**REQUIRED ACTIONS:**
- a) The text on science-driven analytics names the technologies and disciplines that analytics includes. List all of them.
- b) Write out the part of the text on science-driven analytics that opens with the words containing "National Energy Research" and closes with "of understanding data.", word for word.

**READING PASSAGE:**

National Energy Research Scientific Computing Center 2004 Annual Report

Navigation
Science-Driven Analytics
Simulations and experiments are generating data faster than it can be analyzed and understood. Addressing this bottleneck in the scientific discovery process is the emerging discipline of analytics, which has the simple goal of understanding data.
The term analytics refers to a set of interrelated technologies and intellectual disciplines that combine to produce insight and understanding from large, complex, disparate, and sometimes conflicting datasets. These technologies and disciplines include data management, visualization, analysis, and discourse aimed at producing specific types of understanding. These in turn rely on the computational infrastructure, expertise in using that infrastructure, and close cooperation between domain scientists, computational scientists, and computer scientists.
More specifically, the term visual analytics is the science of analytic reasoning facilitated by interactive visual interfaces. Its objective is to enable analysis of overwhelming amounts of information, and it requires human judgment to make the best possible evaluation of incomplete, inconsistent, and potentially erroneous information.

**INPUT DATA:**
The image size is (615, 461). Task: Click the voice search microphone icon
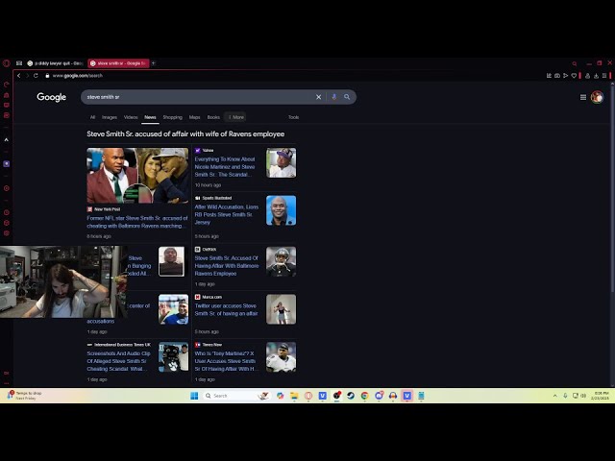click(334, 97)
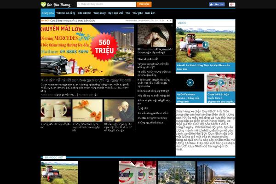Play the rice harvester video
276x184 pixels.
205,44

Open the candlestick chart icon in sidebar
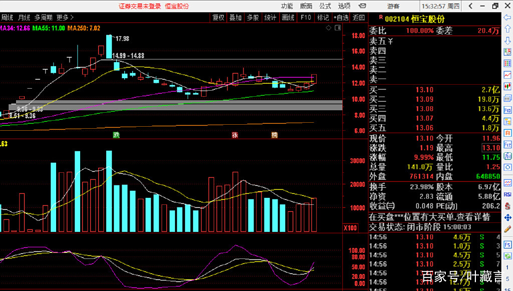click(x=507, y=87)
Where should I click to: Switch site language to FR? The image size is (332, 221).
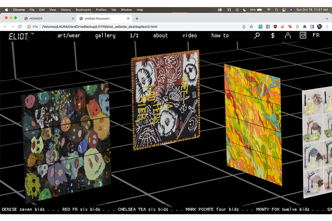coord(316,35)
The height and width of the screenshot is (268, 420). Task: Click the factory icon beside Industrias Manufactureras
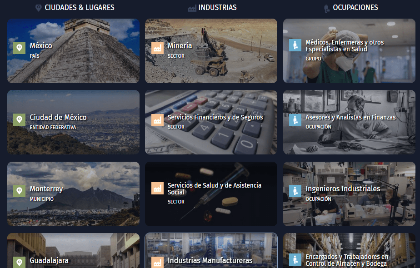click(157, 262)
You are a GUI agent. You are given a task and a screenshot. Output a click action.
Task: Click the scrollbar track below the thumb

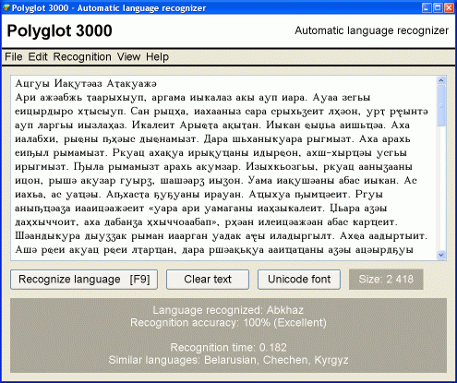point(441,188)
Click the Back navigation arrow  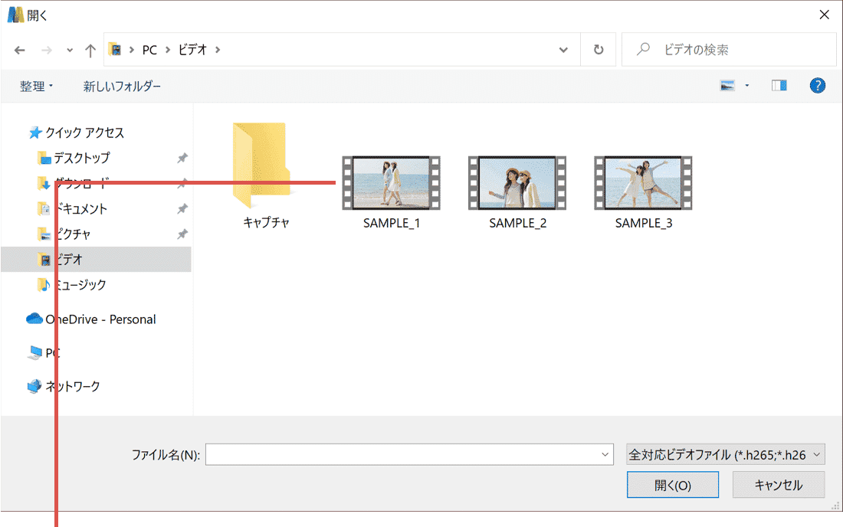coord(20,49)
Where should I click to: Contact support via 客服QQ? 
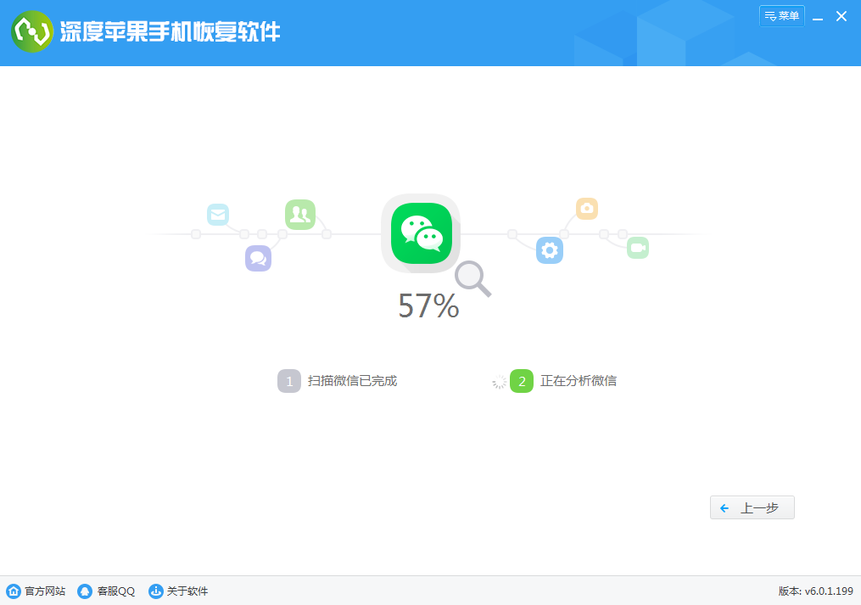point(106,591)
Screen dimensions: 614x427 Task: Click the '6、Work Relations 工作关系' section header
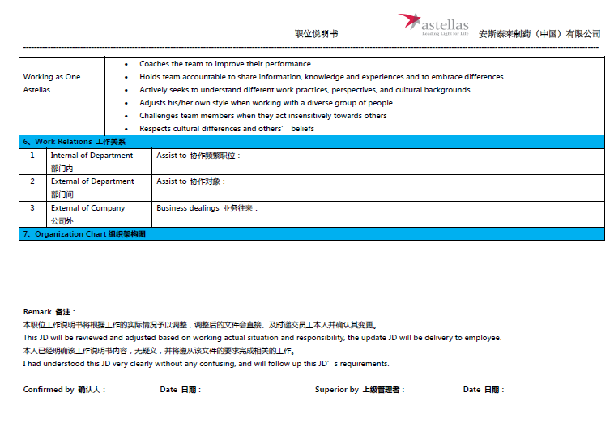click(x=75, y=142)
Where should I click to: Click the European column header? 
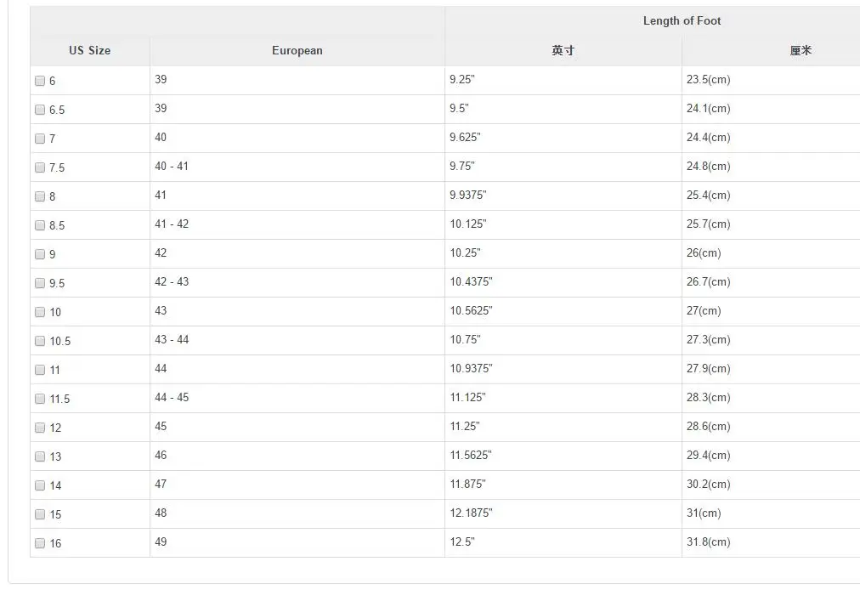[x=297, y=50]
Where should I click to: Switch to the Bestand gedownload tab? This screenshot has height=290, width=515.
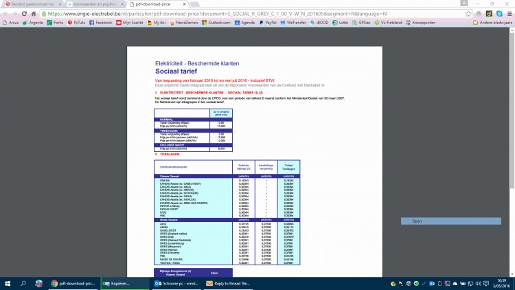coord(31,3)
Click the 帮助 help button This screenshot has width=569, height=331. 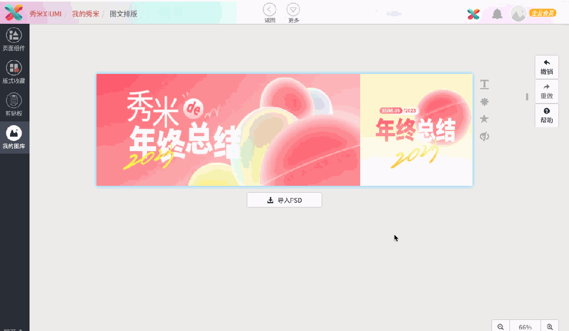click(546, 116)
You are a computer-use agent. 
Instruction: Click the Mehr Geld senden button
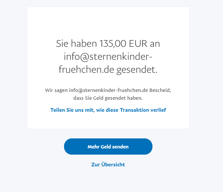click(x=108, y=147)
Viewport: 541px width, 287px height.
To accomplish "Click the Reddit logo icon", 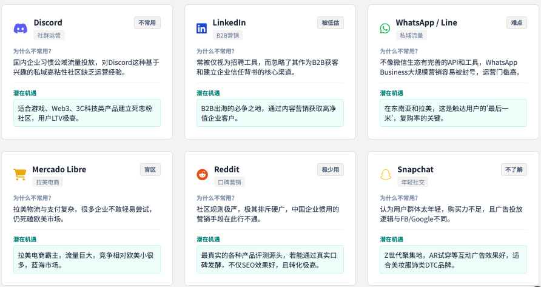I will pos(201,175).
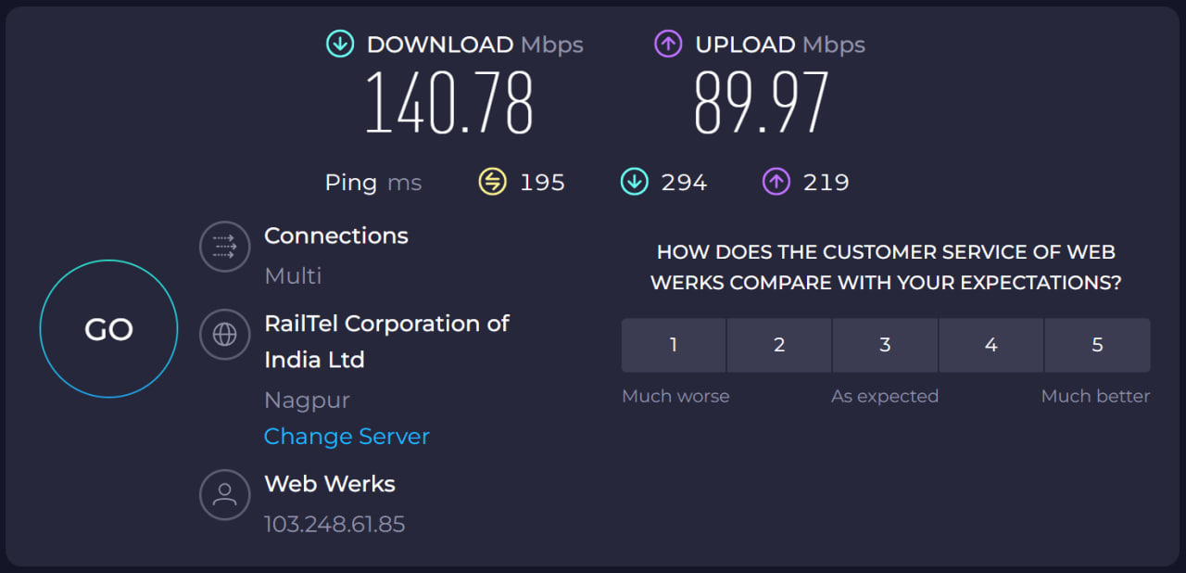Image resolution: width=1186 pixels, height=573 pixels.
Task: Rate customer service 1 (Much worse)
Action: point(674,345)
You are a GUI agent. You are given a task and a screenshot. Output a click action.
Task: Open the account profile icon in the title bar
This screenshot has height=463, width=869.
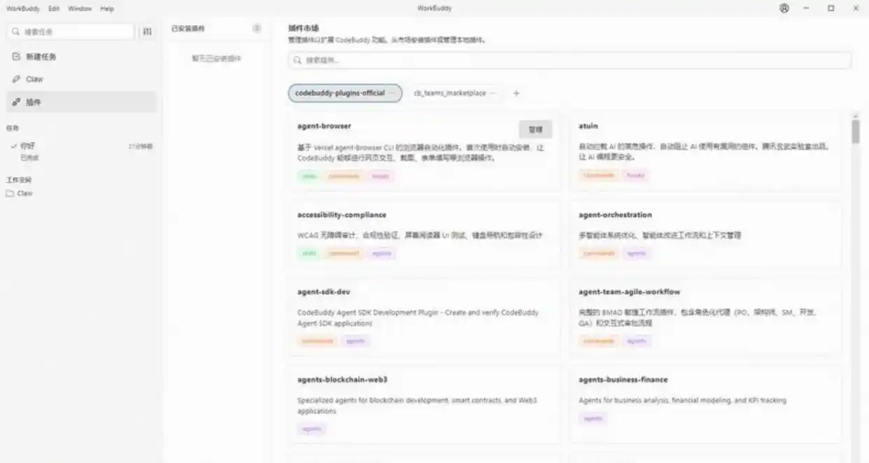784,8
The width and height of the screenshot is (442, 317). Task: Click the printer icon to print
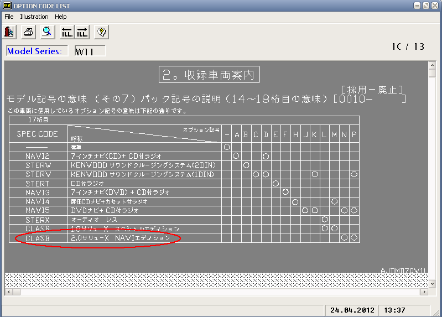(28, 32)
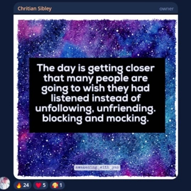
Task: Click the owner badge label
Action: 167,9
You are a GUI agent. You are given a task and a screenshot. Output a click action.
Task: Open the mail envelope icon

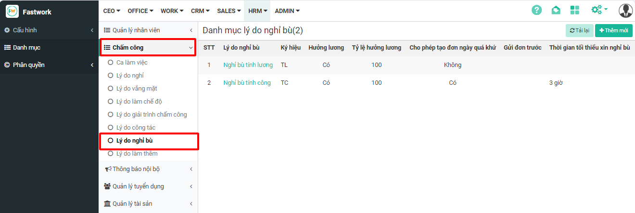(x=556, y=10)
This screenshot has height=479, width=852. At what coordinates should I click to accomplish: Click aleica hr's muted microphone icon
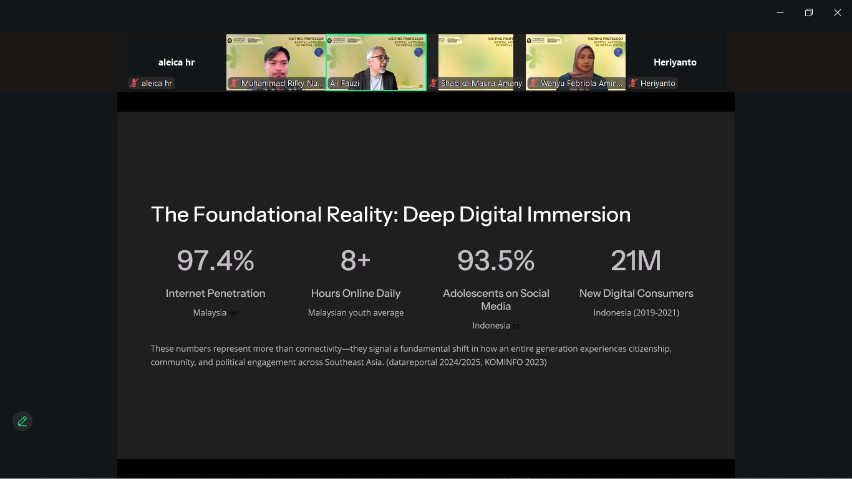pyautogui.click(x=134, y=83)
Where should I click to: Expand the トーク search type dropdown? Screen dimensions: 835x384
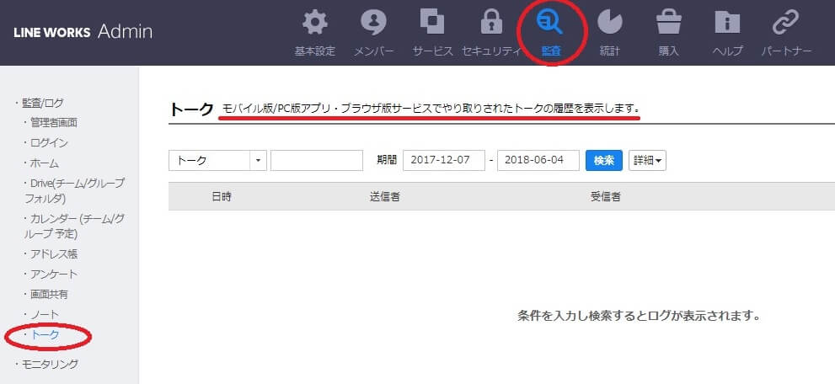(x=217, y=161)
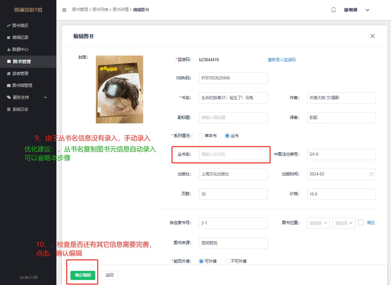This screenshot has width=391, height=285.
Task: Select the 单本书 radio button
Action: point(201,136)

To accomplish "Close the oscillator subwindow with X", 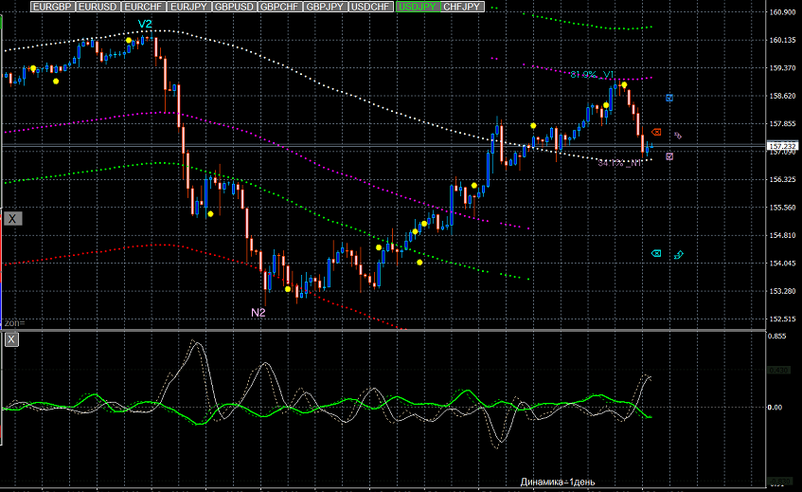I will pyautogui.click(x=11, y=339).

**ANSWERS PROVIDED:**
- a)
- data management
- visualization
- analysis
- discourse aimed at producing specific types of understanding

- b)
National Energy Research Scientific Computing Center 2004 Annual Report

Navigation
Science-Driven Analytics
Simulations and experiments are generating data faster than it can be analyzed and understood. Addressing this bottleneck in the scientific discovery process is the emerging discipline of analytics, which has the simple goal of understanding data.